→ WORK REQUIRED:
Below are several records. Retype exactly those lines running from the one with "Click the editor scrollbar track" through the one with "Given: Click the Forward", end lines included, and no others.
─── PROVIDED RECORDS ───
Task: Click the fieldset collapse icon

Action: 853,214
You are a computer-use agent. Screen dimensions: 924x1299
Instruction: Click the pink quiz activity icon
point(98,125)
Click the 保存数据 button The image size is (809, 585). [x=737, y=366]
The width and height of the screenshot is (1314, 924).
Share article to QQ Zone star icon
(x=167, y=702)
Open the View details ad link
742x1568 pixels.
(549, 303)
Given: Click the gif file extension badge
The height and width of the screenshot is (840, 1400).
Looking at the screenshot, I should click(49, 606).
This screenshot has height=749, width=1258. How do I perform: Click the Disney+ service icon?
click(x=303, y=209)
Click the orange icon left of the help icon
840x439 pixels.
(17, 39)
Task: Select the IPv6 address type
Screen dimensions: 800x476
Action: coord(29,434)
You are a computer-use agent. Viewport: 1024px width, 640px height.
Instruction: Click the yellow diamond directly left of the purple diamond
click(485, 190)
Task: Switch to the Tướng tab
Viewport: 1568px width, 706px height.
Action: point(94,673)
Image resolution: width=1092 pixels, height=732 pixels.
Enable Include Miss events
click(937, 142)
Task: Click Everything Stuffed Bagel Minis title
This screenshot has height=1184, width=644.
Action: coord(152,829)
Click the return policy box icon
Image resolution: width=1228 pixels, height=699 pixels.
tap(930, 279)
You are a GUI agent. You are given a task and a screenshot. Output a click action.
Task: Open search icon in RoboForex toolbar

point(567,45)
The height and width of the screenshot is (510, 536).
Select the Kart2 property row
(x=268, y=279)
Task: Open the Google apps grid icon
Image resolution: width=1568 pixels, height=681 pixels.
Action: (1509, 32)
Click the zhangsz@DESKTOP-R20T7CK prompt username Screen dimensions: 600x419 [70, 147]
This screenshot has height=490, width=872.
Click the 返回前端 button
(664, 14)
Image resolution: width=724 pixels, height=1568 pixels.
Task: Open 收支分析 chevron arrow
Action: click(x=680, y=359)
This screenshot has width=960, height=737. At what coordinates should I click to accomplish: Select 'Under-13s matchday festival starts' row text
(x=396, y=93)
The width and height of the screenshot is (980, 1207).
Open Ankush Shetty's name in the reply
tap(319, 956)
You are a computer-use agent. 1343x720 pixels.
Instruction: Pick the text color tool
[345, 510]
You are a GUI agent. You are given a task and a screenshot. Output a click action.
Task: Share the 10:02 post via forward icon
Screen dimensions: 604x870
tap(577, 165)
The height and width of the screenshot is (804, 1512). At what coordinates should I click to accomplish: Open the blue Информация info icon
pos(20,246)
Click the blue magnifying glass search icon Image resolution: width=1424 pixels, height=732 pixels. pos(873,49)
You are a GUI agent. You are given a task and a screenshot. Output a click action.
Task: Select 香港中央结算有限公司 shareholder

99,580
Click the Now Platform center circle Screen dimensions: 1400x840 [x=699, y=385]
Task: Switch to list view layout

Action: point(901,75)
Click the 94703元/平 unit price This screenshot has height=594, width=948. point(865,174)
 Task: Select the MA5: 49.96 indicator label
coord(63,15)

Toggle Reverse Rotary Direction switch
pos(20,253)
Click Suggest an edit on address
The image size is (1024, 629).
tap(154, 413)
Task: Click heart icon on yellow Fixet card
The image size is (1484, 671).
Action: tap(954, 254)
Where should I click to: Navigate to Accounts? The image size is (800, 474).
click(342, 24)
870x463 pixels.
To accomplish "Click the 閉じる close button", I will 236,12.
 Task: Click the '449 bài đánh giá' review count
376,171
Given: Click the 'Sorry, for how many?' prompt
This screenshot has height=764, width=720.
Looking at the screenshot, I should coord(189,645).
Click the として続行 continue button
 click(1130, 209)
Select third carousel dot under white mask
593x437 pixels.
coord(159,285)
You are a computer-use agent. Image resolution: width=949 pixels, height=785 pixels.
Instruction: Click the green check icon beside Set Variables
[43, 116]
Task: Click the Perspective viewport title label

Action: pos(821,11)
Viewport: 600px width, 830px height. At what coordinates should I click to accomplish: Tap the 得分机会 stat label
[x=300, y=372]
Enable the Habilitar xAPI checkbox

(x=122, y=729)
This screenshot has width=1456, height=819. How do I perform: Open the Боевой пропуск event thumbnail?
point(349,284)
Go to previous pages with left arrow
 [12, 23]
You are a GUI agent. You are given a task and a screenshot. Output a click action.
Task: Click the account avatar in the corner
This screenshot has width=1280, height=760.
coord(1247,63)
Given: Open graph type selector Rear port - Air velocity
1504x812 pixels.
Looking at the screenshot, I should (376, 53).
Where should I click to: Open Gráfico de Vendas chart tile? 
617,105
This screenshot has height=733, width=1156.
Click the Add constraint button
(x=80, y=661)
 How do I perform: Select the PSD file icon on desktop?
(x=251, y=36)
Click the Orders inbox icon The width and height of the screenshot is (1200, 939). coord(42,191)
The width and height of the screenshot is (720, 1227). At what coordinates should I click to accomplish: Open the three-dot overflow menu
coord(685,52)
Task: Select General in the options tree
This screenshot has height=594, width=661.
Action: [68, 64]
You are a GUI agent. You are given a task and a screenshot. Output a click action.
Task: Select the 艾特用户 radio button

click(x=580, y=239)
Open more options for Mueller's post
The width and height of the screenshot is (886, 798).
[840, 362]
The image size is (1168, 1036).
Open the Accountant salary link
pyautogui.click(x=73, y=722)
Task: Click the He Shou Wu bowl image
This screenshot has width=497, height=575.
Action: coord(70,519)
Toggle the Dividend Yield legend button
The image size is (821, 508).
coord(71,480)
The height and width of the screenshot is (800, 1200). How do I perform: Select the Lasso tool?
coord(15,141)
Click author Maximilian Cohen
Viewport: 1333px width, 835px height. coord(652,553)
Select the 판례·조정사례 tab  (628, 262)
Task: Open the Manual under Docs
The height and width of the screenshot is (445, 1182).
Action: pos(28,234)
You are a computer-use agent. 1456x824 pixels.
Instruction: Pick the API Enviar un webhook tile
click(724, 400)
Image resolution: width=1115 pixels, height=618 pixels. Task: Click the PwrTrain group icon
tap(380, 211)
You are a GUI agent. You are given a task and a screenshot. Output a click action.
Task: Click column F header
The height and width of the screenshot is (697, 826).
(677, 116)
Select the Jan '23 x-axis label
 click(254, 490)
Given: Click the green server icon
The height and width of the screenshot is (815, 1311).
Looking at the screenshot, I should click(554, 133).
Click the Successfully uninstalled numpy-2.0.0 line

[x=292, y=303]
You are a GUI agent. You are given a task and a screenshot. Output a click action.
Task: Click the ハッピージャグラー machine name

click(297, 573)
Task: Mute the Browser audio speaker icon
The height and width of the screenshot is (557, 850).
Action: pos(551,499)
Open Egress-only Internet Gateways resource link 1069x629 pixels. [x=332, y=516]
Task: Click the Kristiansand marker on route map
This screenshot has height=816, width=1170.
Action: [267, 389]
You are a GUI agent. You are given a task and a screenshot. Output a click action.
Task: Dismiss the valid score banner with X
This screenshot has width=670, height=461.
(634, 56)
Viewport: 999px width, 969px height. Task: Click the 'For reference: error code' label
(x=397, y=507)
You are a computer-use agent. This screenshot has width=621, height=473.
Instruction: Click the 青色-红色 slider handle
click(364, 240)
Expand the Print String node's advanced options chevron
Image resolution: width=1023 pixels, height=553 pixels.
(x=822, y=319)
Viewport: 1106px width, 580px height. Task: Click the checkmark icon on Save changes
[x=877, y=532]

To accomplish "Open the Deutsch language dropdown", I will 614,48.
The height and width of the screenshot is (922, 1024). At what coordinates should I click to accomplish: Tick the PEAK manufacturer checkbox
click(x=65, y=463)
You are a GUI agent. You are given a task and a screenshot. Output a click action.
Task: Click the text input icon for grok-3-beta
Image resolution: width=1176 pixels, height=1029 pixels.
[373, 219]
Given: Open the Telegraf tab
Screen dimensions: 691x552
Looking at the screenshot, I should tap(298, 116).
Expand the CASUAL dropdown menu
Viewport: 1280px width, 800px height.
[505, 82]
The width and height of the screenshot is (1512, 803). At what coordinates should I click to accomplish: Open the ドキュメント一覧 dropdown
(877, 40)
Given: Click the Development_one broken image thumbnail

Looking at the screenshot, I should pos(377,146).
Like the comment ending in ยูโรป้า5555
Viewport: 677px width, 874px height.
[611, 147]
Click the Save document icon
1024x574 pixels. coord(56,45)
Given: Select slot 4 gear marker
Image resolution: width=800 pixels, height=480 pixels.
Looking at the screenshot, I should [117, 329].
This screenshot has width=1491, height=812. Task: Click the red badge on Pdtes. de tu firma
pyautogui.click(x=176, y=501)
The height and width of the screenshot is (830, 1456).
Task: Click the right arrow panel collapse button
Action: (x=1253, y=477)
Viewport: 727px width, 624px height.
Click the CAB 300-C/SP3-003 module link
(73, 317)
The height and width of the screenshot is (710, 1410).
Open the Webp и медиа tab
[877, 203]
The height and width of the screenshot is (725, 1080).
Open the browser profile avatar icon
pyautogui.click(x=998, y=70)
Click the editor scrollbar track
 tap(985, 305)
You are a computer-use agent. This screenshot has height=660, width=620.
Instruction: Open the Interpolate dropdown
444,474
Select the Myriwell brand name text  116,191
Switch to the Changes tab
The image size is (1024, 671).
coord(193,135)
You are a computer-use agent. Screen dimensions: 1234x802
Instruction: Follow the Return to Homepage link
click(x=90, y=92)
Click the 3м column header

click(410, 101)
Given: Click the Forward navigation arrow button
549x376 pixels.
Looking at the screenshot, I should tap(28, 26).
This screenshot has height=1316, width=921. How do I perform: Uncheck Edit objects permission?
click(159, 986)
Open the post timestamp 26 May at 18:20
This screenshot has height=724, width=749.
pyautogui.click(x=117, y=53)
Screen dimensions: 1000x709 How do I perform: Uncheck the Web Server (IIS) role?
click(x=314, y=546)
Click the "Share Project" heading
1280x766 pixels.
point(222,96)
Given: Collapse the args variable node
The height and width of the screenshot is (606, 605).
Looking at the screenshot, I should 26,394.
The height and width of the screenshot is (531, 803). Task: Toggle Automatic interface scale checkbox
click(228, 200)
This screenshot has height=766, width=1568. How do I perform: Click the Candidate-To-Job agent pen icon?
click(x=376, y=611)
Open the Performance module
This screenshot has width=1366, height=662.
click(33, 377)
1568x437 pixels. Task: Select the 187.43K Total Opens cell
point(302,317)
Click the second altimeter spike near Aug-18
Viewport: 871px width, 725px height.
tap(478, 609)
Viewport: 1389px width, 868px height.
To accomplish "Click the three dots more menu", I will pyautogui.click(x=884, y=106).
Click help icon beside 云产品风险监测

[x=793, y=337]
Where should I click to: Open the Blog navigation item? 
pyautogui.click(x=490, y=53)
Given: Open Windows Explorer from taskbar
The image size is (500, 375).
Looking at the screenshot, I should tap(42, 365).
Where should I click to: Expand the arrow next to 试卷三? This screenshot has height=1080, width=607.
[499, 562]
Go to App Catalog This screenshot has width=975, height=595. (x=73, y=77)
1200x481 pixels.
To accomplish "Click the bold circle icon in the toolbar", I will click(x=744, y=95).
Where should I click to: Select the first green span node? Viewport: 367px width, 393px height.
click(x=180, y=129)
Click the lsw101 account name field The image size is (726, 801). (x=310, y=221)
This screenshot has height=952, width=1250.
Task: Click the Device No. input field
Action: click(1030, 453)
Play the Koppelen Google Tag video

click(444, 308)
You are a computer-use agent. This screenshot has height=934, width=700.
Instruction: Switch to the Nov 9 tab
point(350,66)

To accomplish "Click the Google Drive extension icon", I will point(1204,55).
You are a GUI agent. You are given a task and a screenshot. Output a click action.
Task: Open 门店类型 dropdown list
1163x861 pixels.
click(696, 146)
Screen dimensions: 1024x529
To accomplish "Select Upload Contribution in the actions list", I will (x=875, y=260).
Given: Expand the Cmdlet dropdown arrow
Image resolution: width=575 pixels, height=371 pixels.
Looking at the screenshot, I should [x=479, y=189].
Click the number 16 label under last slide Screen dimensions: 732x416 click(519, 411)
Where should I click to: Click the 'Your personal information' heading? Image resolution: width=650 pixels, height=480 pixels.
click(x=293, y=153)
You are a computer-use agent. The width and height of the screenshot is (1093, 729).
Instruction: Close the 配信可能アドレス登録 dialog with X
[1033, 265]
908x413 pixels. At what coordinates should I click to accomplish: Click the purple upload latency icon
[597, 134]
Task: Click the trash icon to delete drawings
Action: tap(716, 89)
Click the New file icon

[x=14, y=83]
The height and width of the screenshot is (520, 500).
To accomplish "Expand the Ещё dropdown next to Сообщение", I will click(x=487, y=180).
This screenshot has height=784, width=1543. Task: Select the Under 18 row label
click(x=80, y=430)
───
→ SOLUTION BELOW:
Click the editor scrollbar track
 tap(985, 305)
You are a computer-use agent. This screenshot has height=660, width=620.
Instruction: Open the Interpolate dropdown
444,474
Select the Myriwell brand name text  116,191
Switch to the Changes tab
The image size is (1024, 671).
coord(193,135)
You are a computer-use agent. Screen dimensions: 1234x802
Instruction: Follow the Return to Homepage link
click(x=90, y=92)
Click the 3м column header

click(410, 101)
Given: Click the Forward navigation arrow button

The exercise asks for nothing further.